# Automatic differentiation with `torch.autograd`
https://pytorch.org/tutorials/beginner/basics/autogradqs_tutorial.html

Consider the simplest one-layer neural network, with input `x`, parameters `w` and `b`, and some loss function. In can be defined in PyTorch in the following manner:

In [1]:
import torch

In [2]:
x = torch.ones(5) # input tensor
y = torch.zeros(3) # Expected output

w = torch.randn(5, 3, requires_grad=True)
b = torch.randn(3, requires_grad=True)
z = torch.matmul(x, w) + b

loss = torch.nn.functional.binary_cross_entropy_with_logits(z, y)

## Tensors, Functions and Computational graph

In [3]:
print(f"Gradient function for z = {z.grad_fn}")
print(f"Gradient function for loss = {loss.grad_fn}")

Gradient function for z = <AddBackward0 object at 0x7f51c0003a90>
Gradient function for loss = <BinaryCrossEntropyWithLogitsBackward0 object at 0x7f51c0003c40>


## Computing Gradients
To optimize weights of parameters in the neural network, we need to compute the derivatives of our loss function with respect to parameters (en français, ça veut dire, en rapport avec les paramètres - weights et biases -, donc en gros, on calculate la dérivé du loss en fonction des paramètres).
To compute those derivatives, we call `loss.backward()`, and then retrieve the values from w.grad and b.grad:

In [5]:
loss.backward()
print(w.grad)
print(b.grad)

RuntimeError: Trying to backward through the graph a second time (or directly access saved tensors after they have already been freed).

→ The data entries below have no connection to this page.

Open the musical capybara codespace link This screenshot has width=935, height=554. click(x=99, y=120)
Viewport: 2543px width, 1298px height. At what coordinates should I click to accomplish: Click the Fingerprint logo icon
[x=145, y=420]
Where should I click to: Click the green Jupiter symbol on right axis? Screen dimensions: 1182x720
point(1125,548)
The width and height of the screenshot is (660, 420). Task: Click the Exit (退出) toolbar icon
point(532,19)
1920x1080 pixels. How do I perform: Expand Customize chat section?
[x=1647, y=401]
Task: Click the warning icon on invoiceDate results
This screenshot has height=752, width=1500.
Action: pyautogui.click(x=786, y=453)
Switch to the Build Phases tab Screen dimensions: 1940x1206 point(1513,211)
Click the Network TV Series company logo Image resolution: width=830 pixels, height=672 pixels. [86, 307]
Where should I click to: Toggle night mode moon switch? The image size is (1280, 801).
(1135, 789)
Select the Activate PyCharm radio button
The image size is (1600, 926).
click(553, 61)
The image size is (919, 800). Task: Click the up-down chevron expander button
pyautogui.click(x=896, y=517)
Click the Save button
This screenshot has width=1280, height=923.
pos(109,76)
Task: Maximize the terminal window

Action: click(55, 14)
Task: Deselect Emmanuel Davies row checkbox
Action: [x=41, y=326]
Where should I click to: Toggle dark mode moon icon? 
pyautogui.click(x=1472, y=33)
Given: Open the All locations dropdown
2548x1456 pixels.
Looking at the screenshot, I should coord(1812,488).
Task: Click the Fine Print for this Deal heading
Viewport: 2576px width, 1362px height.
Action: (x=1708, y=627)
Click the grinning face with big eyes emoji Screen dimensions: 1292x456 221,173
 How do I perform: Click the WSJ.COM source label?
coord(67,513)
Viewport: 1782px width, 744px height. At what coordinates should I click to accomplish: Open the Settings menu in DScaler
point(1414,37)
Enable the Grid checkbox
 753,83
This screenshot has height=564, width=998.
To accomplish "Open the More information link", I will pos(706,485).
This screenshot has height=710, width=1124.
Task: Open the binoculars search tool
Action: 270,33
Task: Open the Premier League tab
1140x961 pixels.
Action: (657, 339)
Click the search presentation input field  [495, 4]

Saved intermediate values of the graph are freed when you call .backward() or autograd.grad(). Specify retain_graph=True if you need to backward through the graph a second time or if you need to access saved tensors after calling backward.

## Disabling Gradient Tracking
By default, all tensors with `requires_grad=True` are tracking their computational history and support gradient computation. However, there are some cases when we do not need to do that, for example, when we have trained the model and just want to apply it to some input data, i.e, we only want to do forward computations through the network. We can stop tracking computations by surrounding our computation code with torch.no_grad() block:

In [7]:
z = torch.matmul(x, w) + b
print(z.requires_grad)

with torch.no_grad():
     z = torch.matmul(x, w) + b
print(z.requires_grad)

True
False


Another way to achieve the same result is to use the `detach()` method on the tensor:

In [8]:
z = torch.matmul(x, w) + b
z_det = z.detach()
print(z_det.requires_grad)

False


There are reasons you might want to disable gradient tracking:
To mark some parameters in your neural network as frozen parameters.

To speed up computations when you are only doing forward pass, because computations on tensors that do not track gradients would be more efficient.